# Task details
Output the line containing "Vendor Schedule (465, 2061)" and all subsequent lines of the listing below, copied exactly, with no other lines.
::::
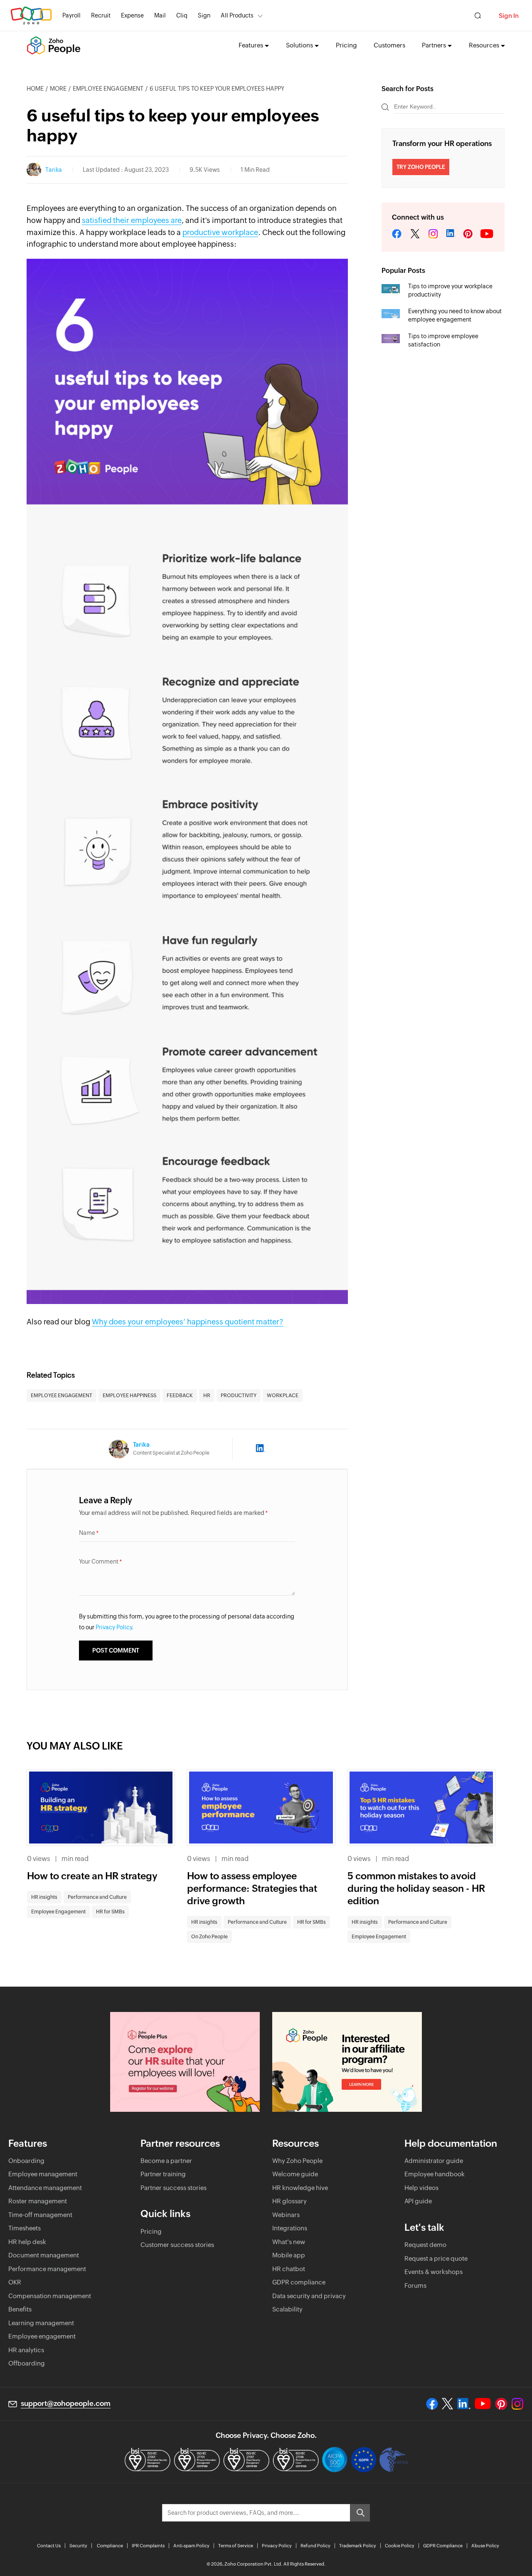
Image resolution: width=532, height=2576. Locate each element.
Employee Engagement (108, 88)
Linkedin (451, 234)
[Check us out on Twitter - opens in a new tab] (447, 2404)
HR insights (44, 1897)
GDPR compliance (298, 2282)
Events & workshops (433, 2271)
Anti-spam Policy (191, 2545)
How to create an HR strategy (92, 1876)
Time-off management (40, 2214)
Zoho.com (31, 15)
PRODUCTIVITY (238, 1395)
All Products (237, 15)
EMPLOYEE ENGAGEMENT (61, 1395)
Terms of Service (235, 2545)
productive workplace (220, 232)
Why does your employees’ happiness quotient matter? (187, 1321)
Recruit (101, 15)
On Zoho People (209, 1937)
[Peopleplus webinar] (185, 2062)
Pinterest (468, 234)
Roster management (37, 2201)
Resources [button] (484, 45)
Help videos (421, 2187)
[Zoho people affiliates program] (347, 2062)
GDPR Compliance (443, 2545)
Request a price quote (436, 2258)
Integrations (289, 2228)
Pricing (346, 45)
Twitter (415, 234)
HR (206, 1395)
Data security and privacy (309, 2295)
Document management (43, 2255)
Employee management (42, 2174)
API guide (418, 2201)
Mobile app (288, 2255)
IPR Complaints (148, 2545)
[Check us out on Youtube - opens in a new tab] (483, 2404)
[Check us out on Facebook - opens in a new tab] (432, 2404)
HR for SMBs (110, 1912)
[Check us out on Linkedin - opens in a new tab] (463, 2404)
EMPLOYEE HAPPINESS (129, 1395)
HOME (35, 88)
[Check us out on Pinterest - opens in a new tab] (501, 2404)
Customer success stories (177, 2244)
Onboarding (26, 2160)
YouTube (487, 234)
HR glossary (289, 2201)
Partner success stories (173, 2187)
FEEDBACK (180, 1395)
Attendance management (45, 2187)
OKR (14, 2282)
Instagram (433, 234)
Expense (132, 15)
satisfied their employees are (132, 220)
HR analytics (26, 2349)
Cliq (181, 15)
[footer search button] (360, 2513)
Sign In (509, 15)
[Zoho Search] (478, 15)
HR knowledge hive (300, 2187)
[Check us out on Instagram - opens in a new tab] (517, 2404)
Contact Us (49, 2545)
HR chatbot (288, 2268)
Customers (389, 45)
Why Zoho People (297, 2160)
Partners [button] (434, 45)
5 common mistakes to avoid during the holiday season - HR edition (416, 1888)
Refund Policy (315, 2545)
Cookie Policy (399, 2545)
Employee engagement (42, 2336)
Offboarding (26, 2363)
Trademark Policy (357, 2545)
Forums (415, 2285)
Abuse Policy (485, 2545)
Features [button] (251, 45)
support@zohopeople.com (66, 2403)
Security (78, 2545)
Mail (160, 15)
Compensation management (49, 2295)
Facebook (397, 234)
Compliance (110, 2545)
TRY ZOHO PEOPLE (421, 167)
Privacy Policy (277, 2545)
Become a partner (166, 2160)
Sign (204, 15)
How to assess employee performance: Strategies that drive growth (252, 1888)
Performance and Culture (97, 1897)
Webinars (286, 2214)
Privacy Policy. (115, 1627)
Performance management (47, 2268)
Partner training (163, 2174)
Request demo (425, 2244)
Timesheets (24, 2228)
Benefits (20, 2309)
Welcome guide (295, 2174)
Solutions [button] (299, 45)
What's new (288, 2241)
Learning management (41, 2322)
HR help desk (27, 2241)
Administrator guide (433, 2160)
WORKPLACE (282, 1395)
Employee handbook (434, 2174)
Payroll (71, 15)
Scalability (287, 2309)
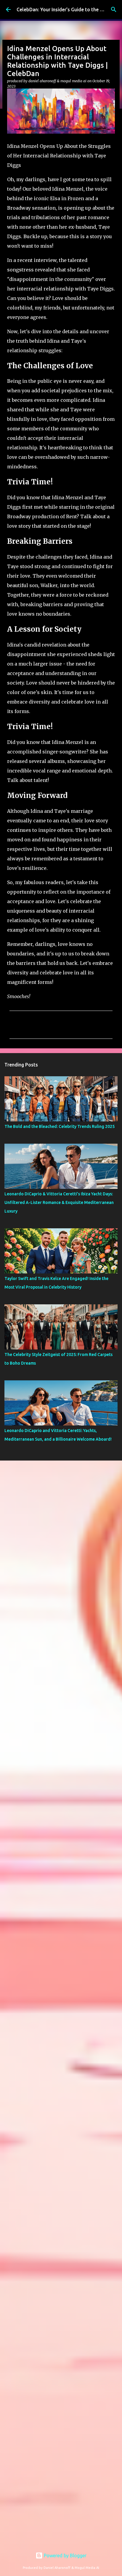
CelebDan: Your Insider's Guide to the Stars (64, 9)
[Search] (113, 9)
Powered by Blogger (64, 2555)
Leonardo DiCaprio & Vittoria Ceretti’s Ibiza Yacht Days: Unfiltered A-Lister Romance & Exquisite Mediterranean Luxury (59, 1202)
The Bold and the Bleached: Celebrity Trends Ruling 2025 (59, 1126)
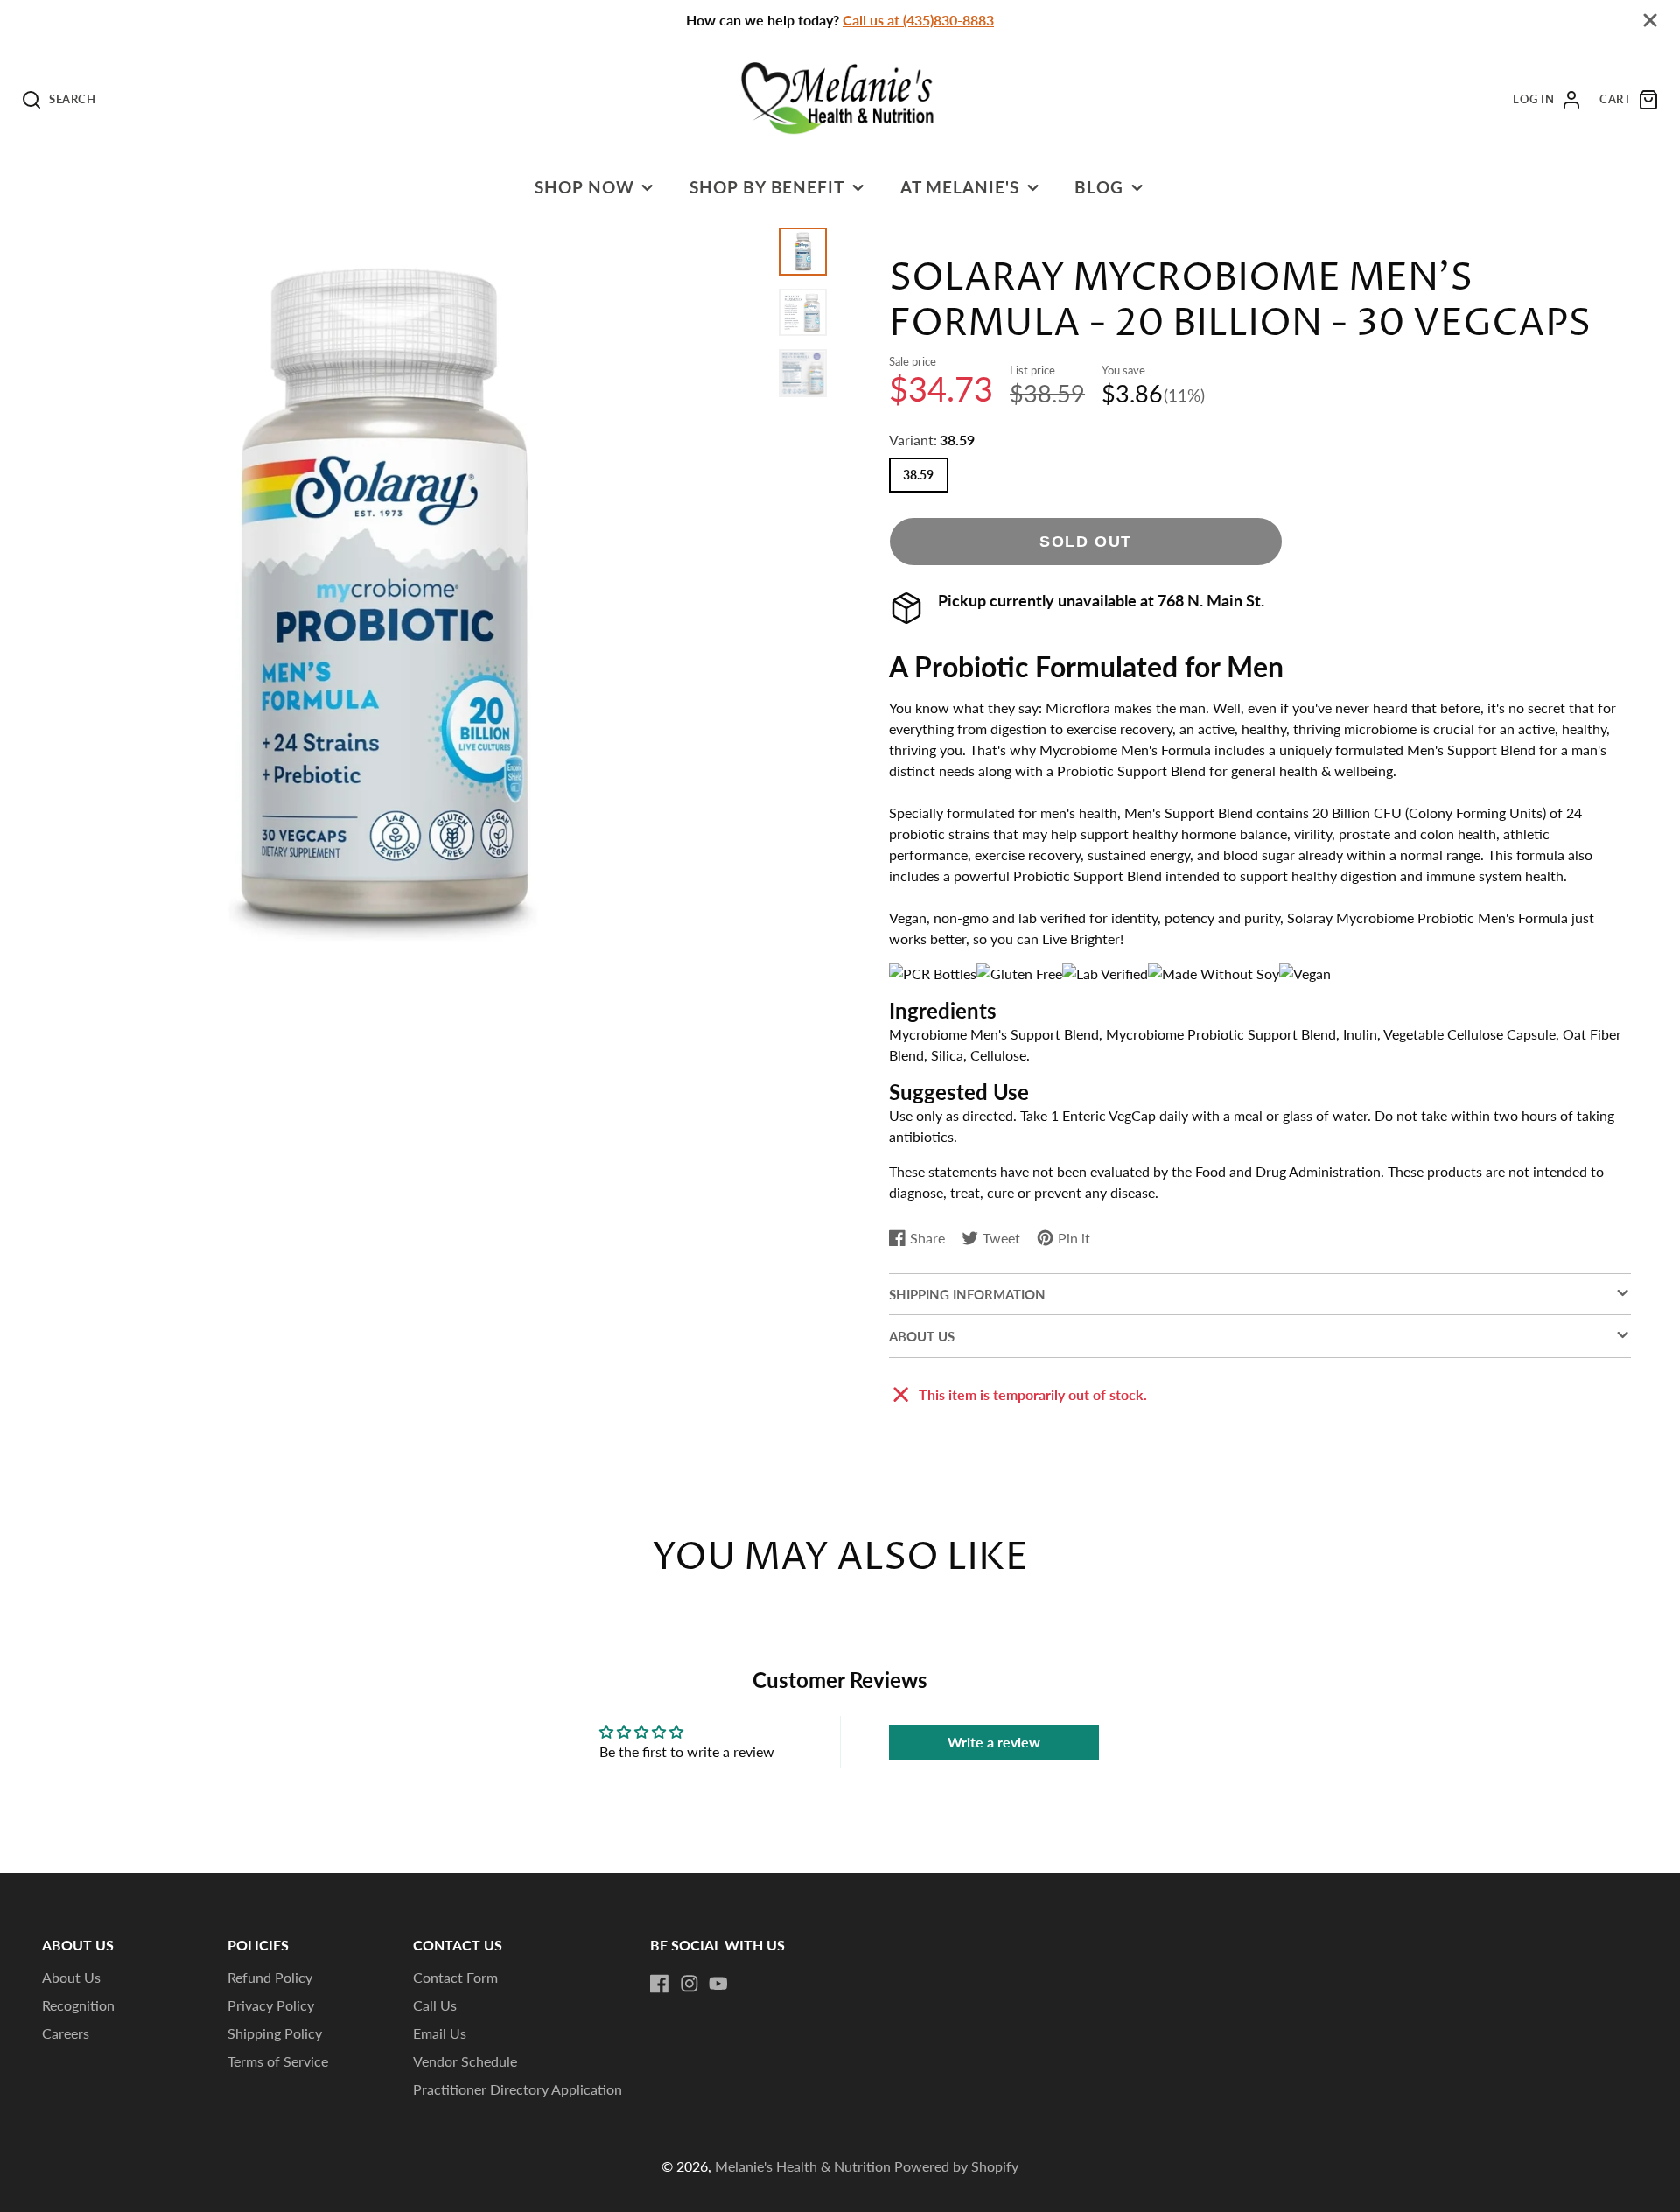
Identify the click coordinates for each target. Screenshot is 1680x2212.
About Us (71, 1977)
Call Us (435, 2005)
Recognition (78, 2005)
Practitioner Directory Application (517, 2089)
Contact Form (455, 1977)
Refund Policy (270, 1977)
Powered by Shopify (956, 2166)
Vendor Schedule (465, 2061)
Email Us (439, 2033)
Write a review (994, 1741)
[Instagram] (689, 1983)
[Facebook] (659, 1983)
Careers (65, 2033)
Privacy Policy (271, 2005)
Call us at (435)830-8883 (918, 19)
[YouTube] (718, 1983)
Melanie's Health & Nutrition (803, 2166)
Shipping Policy (275, 2033)
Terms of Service (278, 2061)
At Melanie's (960, 187)
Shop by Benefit (767, 187)
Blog (1099, 187)
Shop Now (584, 187)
::::
# Exercise response
Vendor Schedule (465, 2061)
Email Us (439, 2033)
Write a review (994, 1741)
[Instagram] (689, 1983)
[Facebook] (659, 1983)
Careers (65, 2033)
Privacy Policy (271, 2005)
Call us at (435)830-8883 (918, 19)
[YouTube] (718, 1983)
Melanie's Health & Nutrition (803, 2166)
Shipping Policy (275, 2033)
Terms of Service (278, 2061)
At Melanie's (960, 187)
Shop by Benefit (767, 187)
Blog (1099, 187)
Shop Now (584, 187)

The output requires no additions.